You mean startup time without using the server and client setup is too slow, right? (That's easily solved by, well, using the server and client setup, of course.)
I find that in actual operation Emacs is faster and that's the reason I switched from Vim to Emacs. Even after using all the tricks in Vim's :help tex-slow, Vim still lagged when I scrolled or even typed into LaTeX files (unless I turned off syntax highlighting), and I'm not such a great typist. Emacs is perfectly snappy.
Ah, I'm not a Latex person. In my experience, vim works fine, even on very large files, unless you combine syntax highlighting with very long lines, in which case you're going to suffer.
But yes, I admit that I find silly that I should need a 'server' for a text editor. Not to mention that I remote into various VMs regularly which would also need to get their own server/client setup if I wanted a homogeneous working environment.

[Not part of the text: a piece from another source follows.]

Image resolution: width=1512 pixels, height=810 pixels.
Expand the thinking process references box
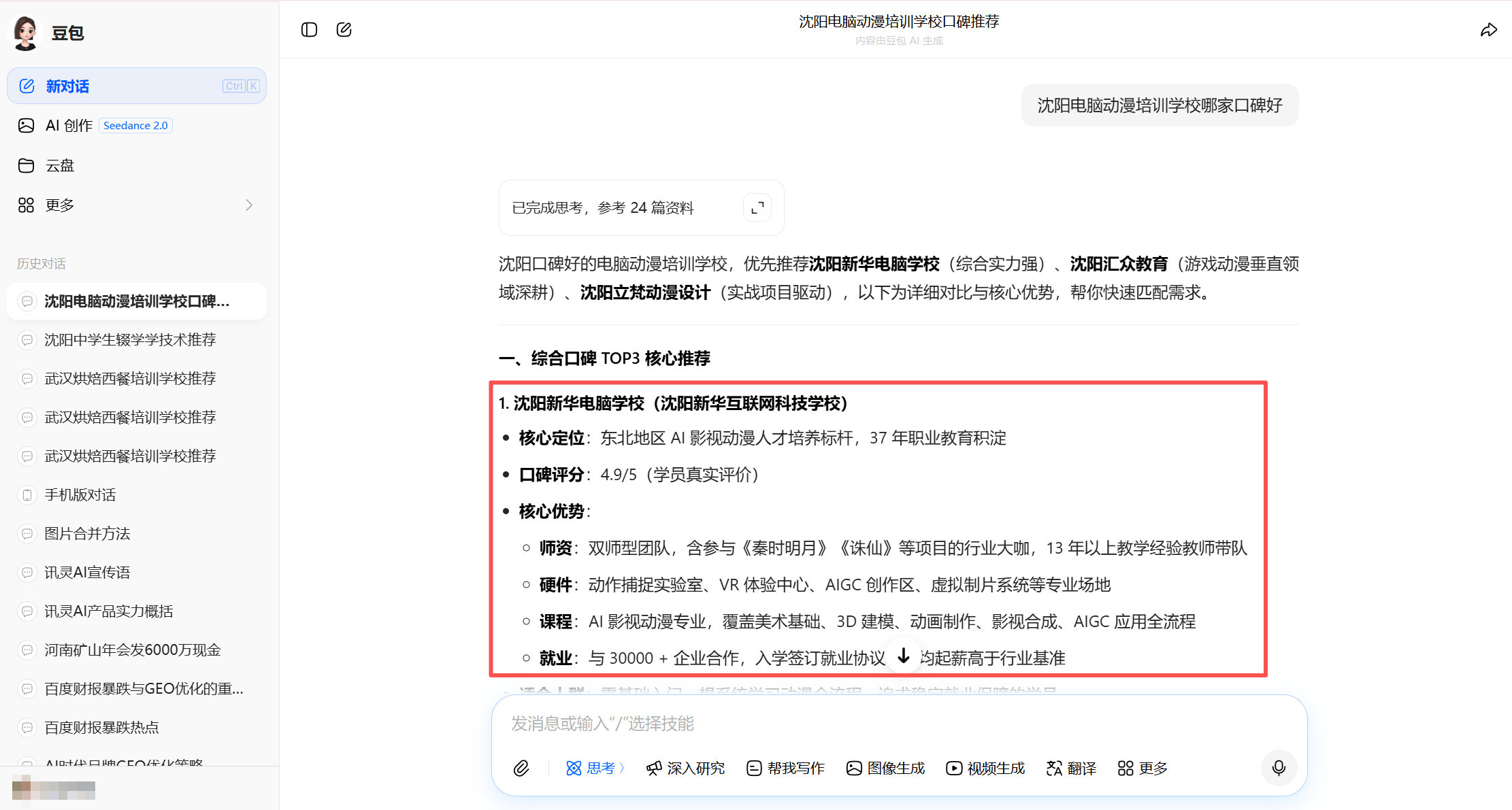point(757,207)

I use emacs in a work environment that is primarily Vim and where we end up logging in to a lot of machines to do development on, and the two things that turn heads in my emacs setups are my fluent and flexible use of multiple windows and frames, and the fact that I'm always using my local emacs and I use Tramp to remote in to the machines, so I don't have to screw around with .vimrc files on half-a-dozen machines. Both are stock emacs.
It sounds like it's only practical when you know you want to edit things in the first place, as opposed to "it doesn't work, let's restart the service in my existing SSH session and have have a look of the log" sysadmin-style-workflow.
I hate to disappoint, but it really works quite well. Not quite perfectly, but quite well (and most of the trouble I encounter comes from my use of ControlMaster on the SSH side). No, you don't any sort of weird heroics to use it.
I only found Vim syntax highlighting annoyingly slow on TeX, LaTeX and Pandoc Markdown (which supports embedded TeX math formulas), so maybe the TeX syntax highlighter is the single source of slowness. (Also, there is a tex-slow section of the Vim manual, but I think there aren't sections like that for other languages...)
But moving to Emacs had many other benefits, so I'm definitely glad I did it. The LaTeX is just what made me look for other editors, being the one thing that really bothered me about Vim.
And about the remote VMs: as user jerf said, you only run one Emacs, on a local machine, and use Tramp [1] to edit remote files as if they were local. It's great!
I find that in actual operation Emacs is faster and that's the reason I switched from Vim to Emacs. Even after using all the tricks in Vim's :help tex-slow, Vim still lagged when I scrolled or even typed into LaTeX files (unless I turned off syntax highlighting), and I'm not such a great typist. Emacs is perfectly snappy.